(Stored items from a collection)
================

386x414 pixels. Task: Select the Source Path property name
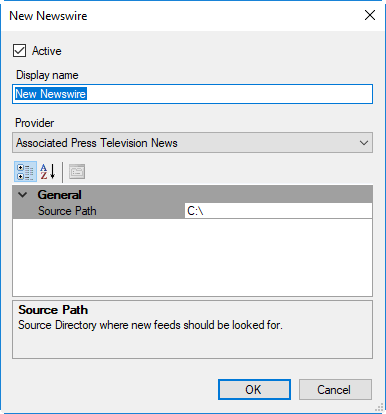pyautogui.click(x=67, y=211)
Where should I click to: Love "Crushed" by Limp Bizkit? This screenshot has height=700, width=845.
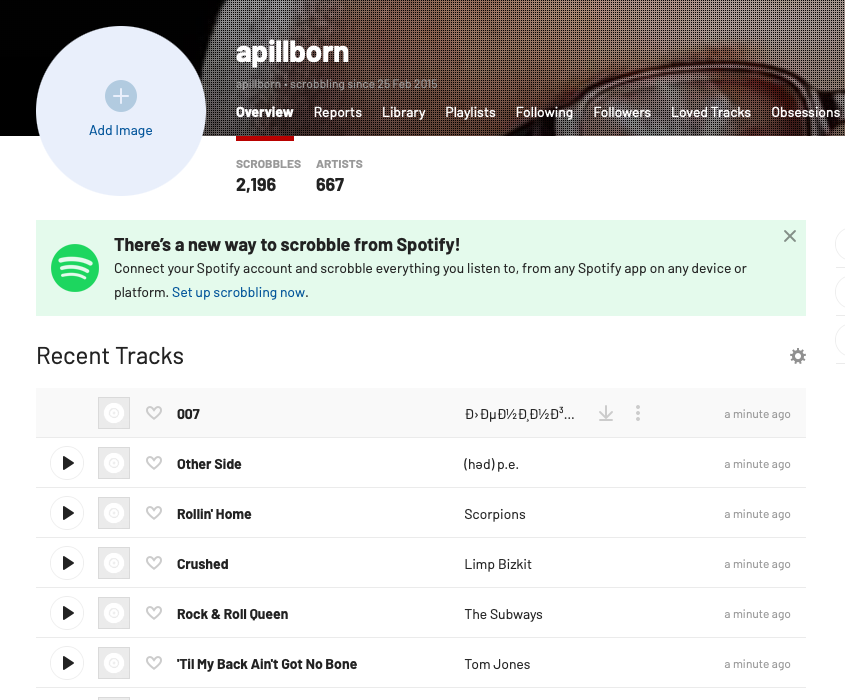click(x=153, y=563)
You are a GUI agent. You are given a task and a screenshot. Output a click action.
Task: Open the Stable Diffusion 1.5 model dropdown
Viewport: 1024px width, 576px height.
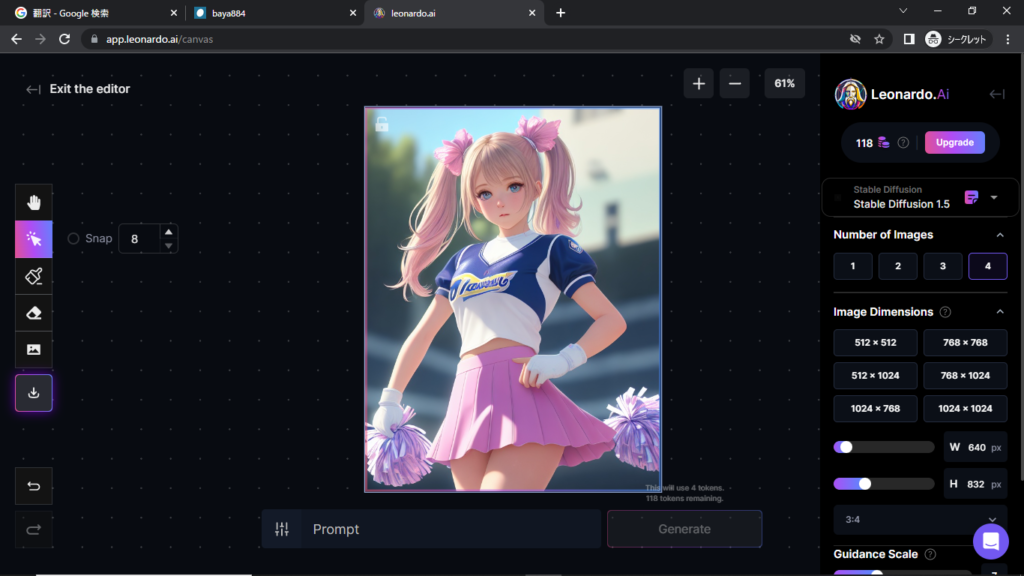click(x=993, y=198)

================

Task item: Exactly as written, give every entry again, but not the pictures.

Exercise answer:
386x414 pixels. Task: Select the Source Path property name
pyautogui.click(x=67, y=211)
Where should I click to: Love "Crushed" by Limp Bizkit? This screenshot has height=700, width=845.
click(x=153, y=563)
You are a GUI agent. You are given a task and a screenshot. Output a click action.
Task: Open the Stable Diffusion 1.5 model dropdown
Viewport: 1024px width, 576px height.
click(x=993, y=198)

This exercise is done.